(Requisitos): Selecciona todas las filas de abajo que contengan la cadena "Open" y cópialas completas. Se distingue entre mayúsculas y minúsculas.

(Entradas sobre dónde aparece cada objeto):
▬▬▬▬▬▬▬▬▬▬
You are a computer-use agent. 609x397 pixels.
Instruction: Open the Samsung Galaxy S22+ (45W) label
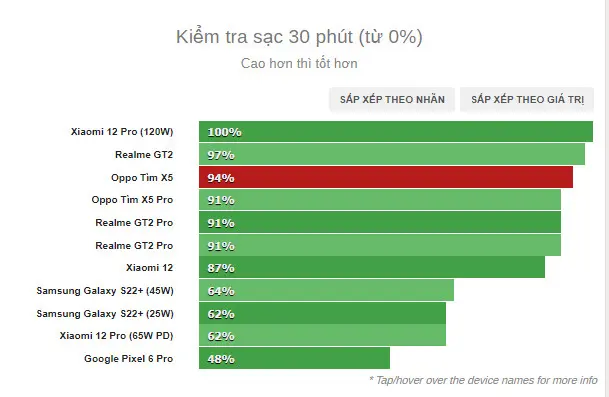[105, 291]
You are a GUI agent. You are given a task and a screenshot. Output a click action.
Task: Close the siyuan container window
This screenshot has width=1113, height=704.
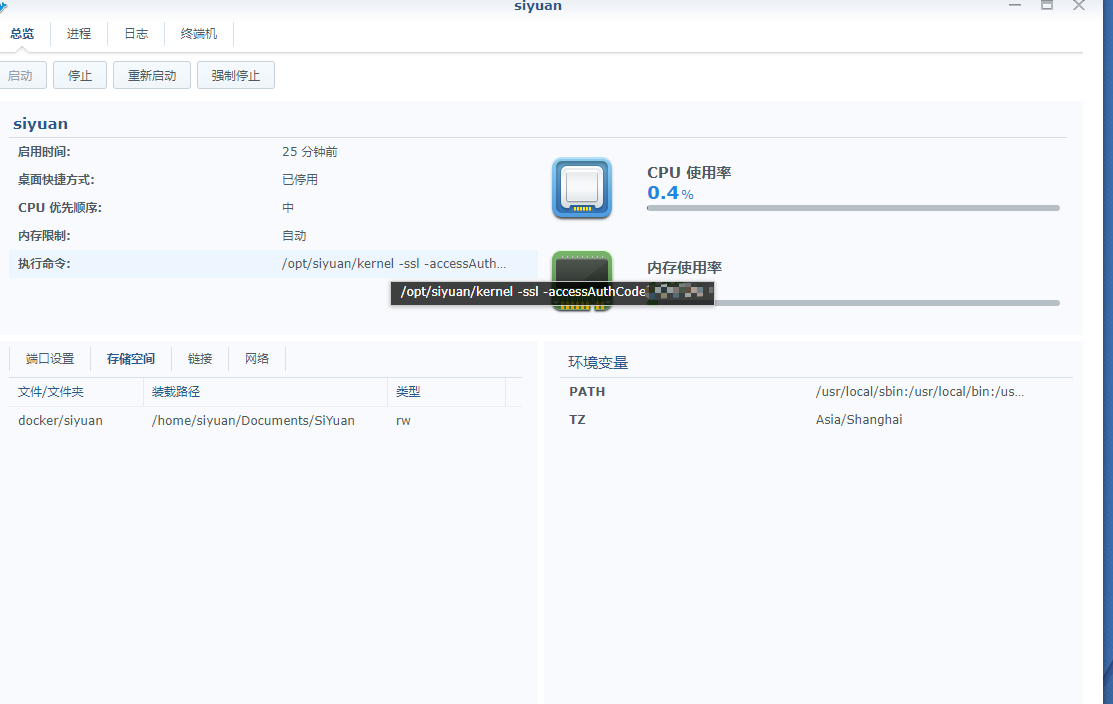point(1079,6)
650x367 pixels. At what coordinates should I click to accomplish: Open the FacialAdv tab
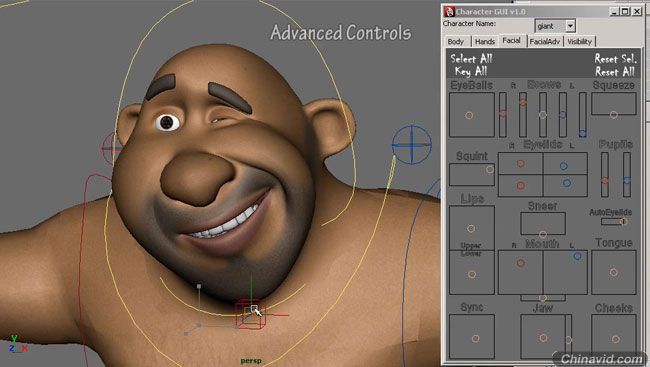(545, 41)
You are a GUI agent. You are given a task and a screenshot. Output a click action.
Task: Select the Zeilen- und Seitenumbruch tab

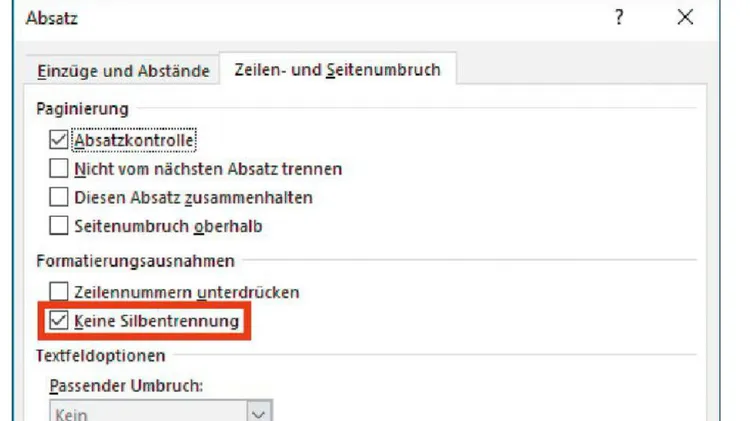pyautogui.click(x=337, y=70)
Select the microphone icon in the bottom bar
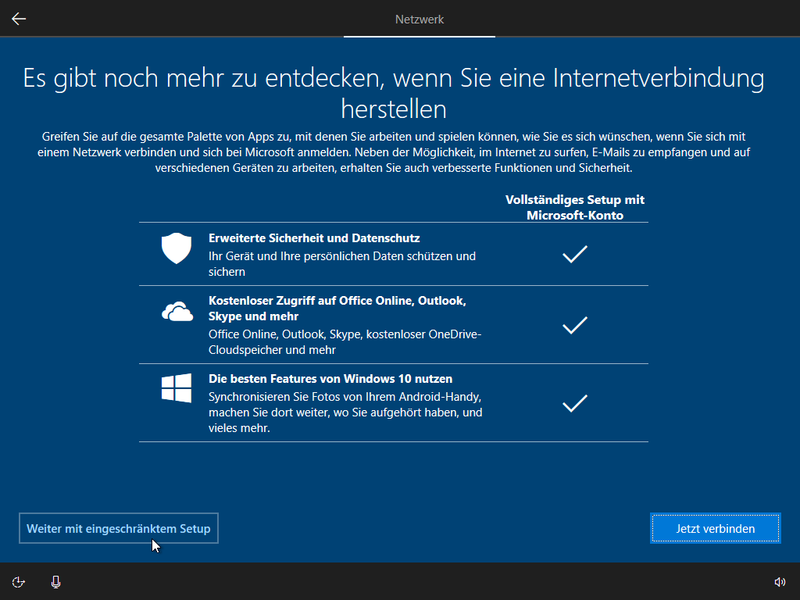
▬▬▬▬▬▬▬▬▬▬
(Resultado final):
Instruction: Open the Samsung Galaxy S22+ (45W) label
650x367 pixels. At what coordinates should I click to accomplish: Open the FacialAdv tab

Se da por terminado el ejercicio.